The PadFone X has three active home screen panels out of the box, which can be customized and altered however you might wish. The main menu is the usual grid of apps. I like that it makes it easy to sort between all, downloaded, and frequently-used apps. The app menu also has a link to the App Store and tools that allow you to hide apps from view. The settings menu is standard Android, though with an Asus color palette.

The one unique thing about the user interface is perhaps the notification shade. It functions the same, but Asus made it look all sorts of pretty with nice colors, fonts, and icons. Truly, it looks nicer than most other notification shades.

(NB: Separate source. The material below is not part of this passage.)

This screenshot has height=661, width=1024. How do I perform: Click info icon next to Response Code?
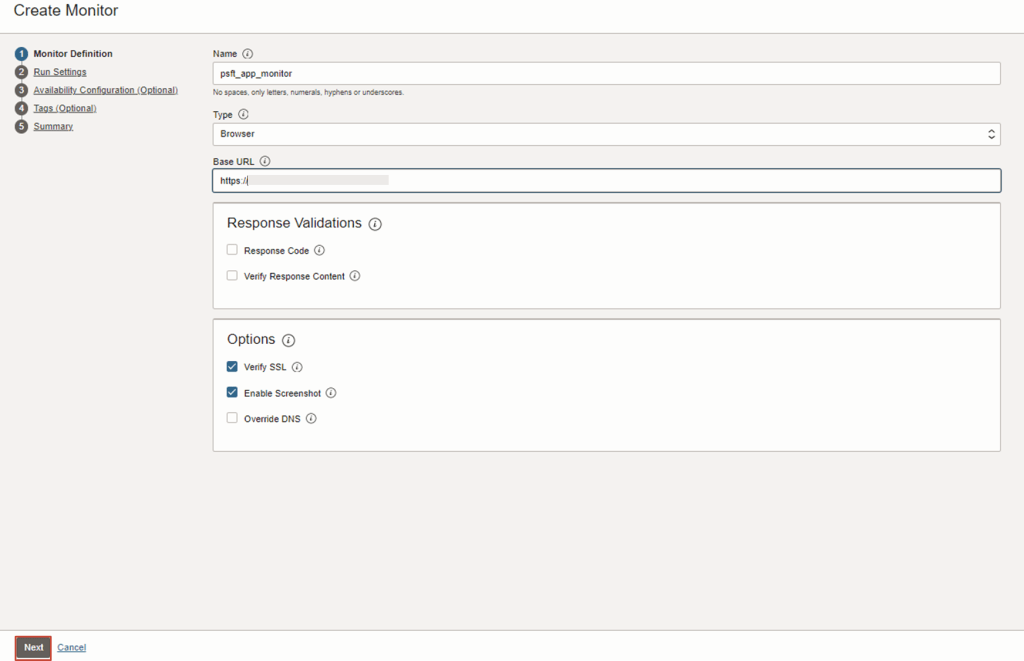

When dropped into the Station, the PadFone's home screen switches from portrait to landscape orientation, but otherwise keeps the apps, widgets, and other settings intact. For whatever reason, the lock screen widgets vanish when the PadFone is used in the Station. Otherwise, everything else is the same — only sideways.

The PadFone X is the first smartphone I've seen not run smoothly with a 2.3GHz quad-core Snapdragon 800 processor under the hood. Whatever the reason - be it Asus' code, or the overhead required to handle the Station - the PadFone often stutters and feels bogged down. I noticed plenty of lag all over place, with slow apps, slow multitasking, and crashes both when docked and when not docked. (Asus did tell us the review units are pre-production, so perhaps the bugs have since been worked out.)

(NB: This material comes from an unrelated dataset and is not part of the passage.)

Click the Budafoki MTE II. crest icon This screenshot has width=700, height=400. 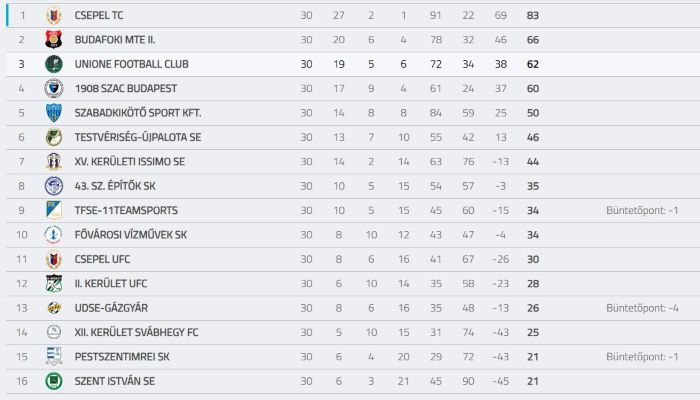tap(54, 40)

The bulk of apps work equally well when used on the handset or on the tablet. There was some crashiness at times when pulling the handset from the tablet, and not all apps were perfect in landscape mode, but Asus did as well as it could to adjust the phone apps for the tablet's screen.

Menus in Station  

Call and Contacts

The PadFone X doesn't stray from the stock communications tools at all. The phone app has its own look thanks to Asus's UX, but the underlying code and functionality are identical to most other Android handsets. It's easy to set favorites, add and manage separate contact databases, and call those people with a single press.


The contact application is the stock app with the blue-on-white appearance that Google has favored for several years. The PadFone includes the usual battery of widgets for accessing your besties from the home screen. You can make calls whether or not the PadFone is docked in the Station.



Only Google's messaging apps are installed on the PadFone. It includes the Gmail and email apps, the old messaging and newer Google Hangouts apps, and Google+. The older messaging app is the default for SMS out of the box, but you can switch it up to the Hangouts app if you want. Oddly, AT&T hasn't added any of its own messaging apps to the PadFone X.

It is nice to have the Station available for typing emails on the larger display, but stick to the handset only — since it supports Swype — for short messaging.